Вожжи в руках Ольги. Она ли не мастерица? И золото в тайге видит сквозь землю, и собой недурна: не молоко с лица пить, но и не взаймы за красотой ходить.
Поджарая кобылица Белка, отворотив морду от коренника, готова была выпрыгнуть из постромок: неуемная, силу не бережет. Коренной – соловый рысак, прозванный Ухоздвиговым Губернатором, мчится с некоторой гордостью, вскинув к дуге голову. Рысаки холеные, выносливые, а Белка и в кавалерии побывала, да не в тыловом казачьем войске, а на позициях. Не колыбица – ветер. Не зря сын Ухоздвигова, казачий сотник Иннокентий Иннокентьевич, увещевал ревкомовцев прииска, чтоб не губили Белку. Да еще сказал: «Золото купит любую жену, конь же лихой не имеет цену».
Ольга, в дохе, в лохмашках, ресницы у вдовушки обметал мороз, и похожи они на бабочек-капустниц.
– Не замерз, кавалер? – толкнула Тимофея.
– Дюжу…
– Ты, никак, спать собрался?
– Мороз дерет. Сорок, пожалуй?
– Из Шошиной выехали было пятьдесят, а теперь сорок? К ночи мороз всегда лютее. Говорила же – заночуем в Таскиной, так нет, гонит тебя нелегкая.
– Гонит, Ольга, гонит. Время такое.
– Времечко – в беремечко да под подушечку… Фу, губы твердеют!
– А ты ловкая с вожжами!
– Э, Тима! Была бы я ловкая, разве бы жила, как перст, ткнутый в небо? Ни звездочки на перст не упало, ни луна не скобленула. Так и живу – счастья жду.
– Будет и счастье.
– Ой ли! Ты вот обещал писать в ту осень и хоть бы разок воробьем чирикнул. Кому, мол, писать? Какой-то приискателънице! В сердце поместил дочь миллионщика – до меня ли?

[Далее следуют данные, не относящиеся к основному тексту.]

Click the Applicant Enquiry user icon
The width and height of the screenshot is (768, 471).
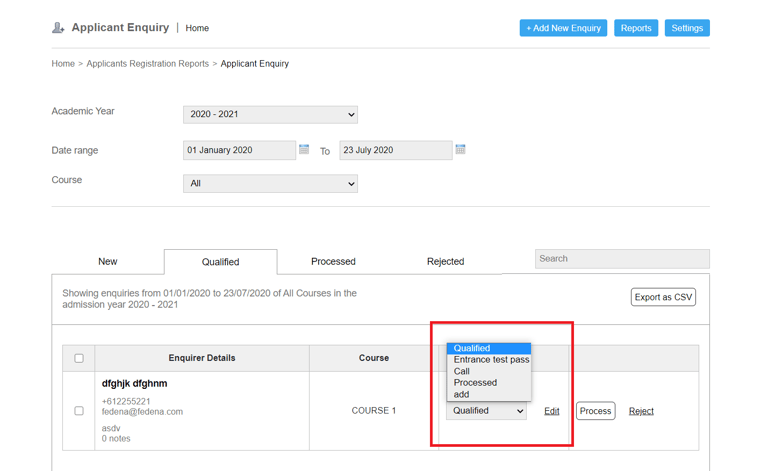tap(58, 28)
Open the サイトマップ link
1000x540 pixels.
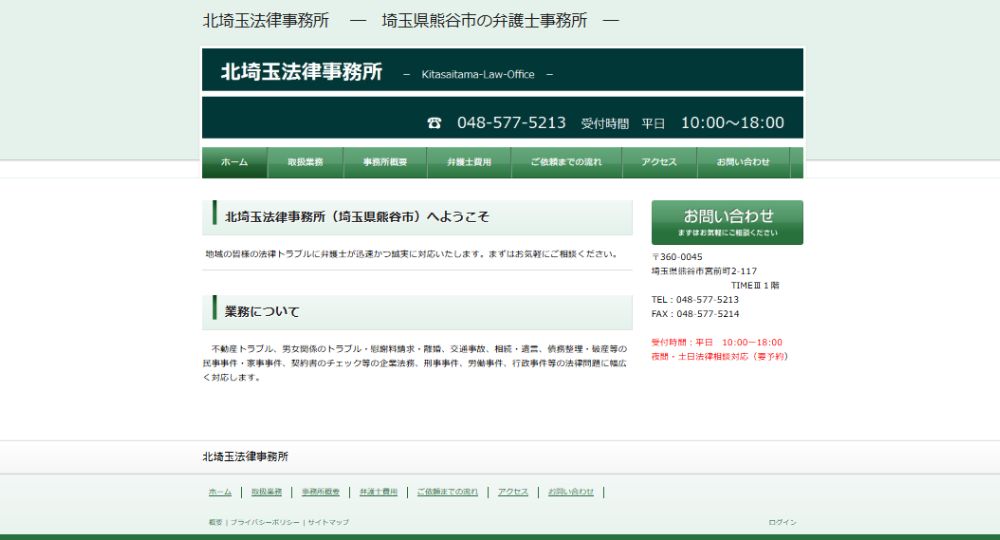point(328,522)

Тимофей буркнул невнятное.
– И теперь любишь, когда она в заговоре со святым Ананием? Может, помилуешь?
– Я не милую и не жалую, – проворчал Тимофей, крайне недовольный. В который раз за дорогу она заводит один и тот же разговор, безжалостно припирая его к стене.
– Тебе власть дана от самого Ленина.
– Не давал он мне такой власти, чтобы единолично вершить суд и расправу.
– Твое слово, Тима, золото: тяжелое. И ты должен первым сказать свое слово.
– Не первым и не последним.
– Серединки держаться будешь?
– До чего же ты занозистая, приискательница!
– С занозою в сердце на свет народилась. Или так жить худо?
Тимофей натянул на лицо воротник тулупа и отвернулся в сторону. Он будто вновь увидел лицо Дарьюшки и как она потерянно и виновато глядела на него в тот памятный день расставания в доме Юсковых, на ее белой, батистовой кофточке алело, переливаясь по упругой груди, зловещее пятно заката, смахивающее на кровь.